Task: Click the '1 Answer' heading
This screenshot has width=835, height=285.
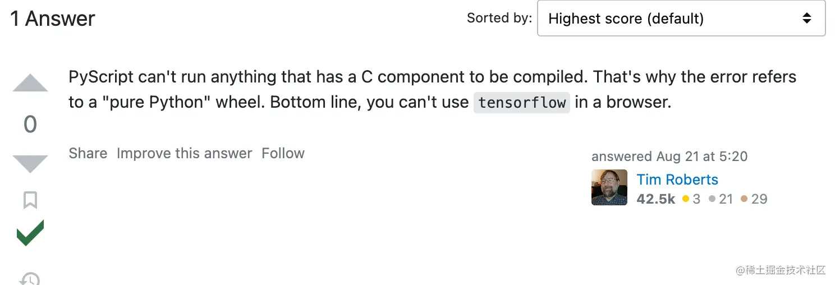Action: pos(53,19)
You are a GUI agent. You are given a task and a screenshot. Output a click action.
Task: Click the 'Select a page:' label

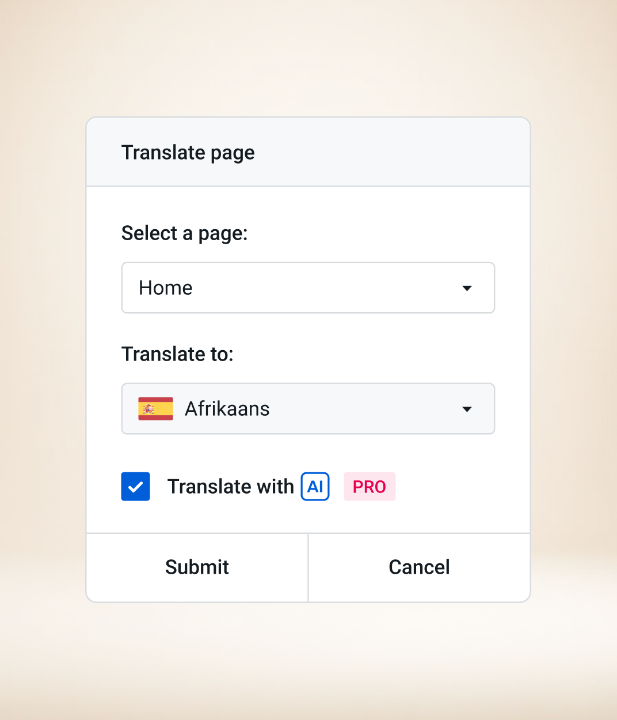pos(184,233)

#### AIM OF THE TASK
What I need is every record written out exactly, minus the pictures.

#### RESULT
Task: Click the '1 Answer' heading
This screenshot has width=835, height=285.
Action: pos(53,19)
You are a GUI agent. You are given a task and a screenshot. Output a click action.
Task: Click the 'Select a page:' label

pos(184,233)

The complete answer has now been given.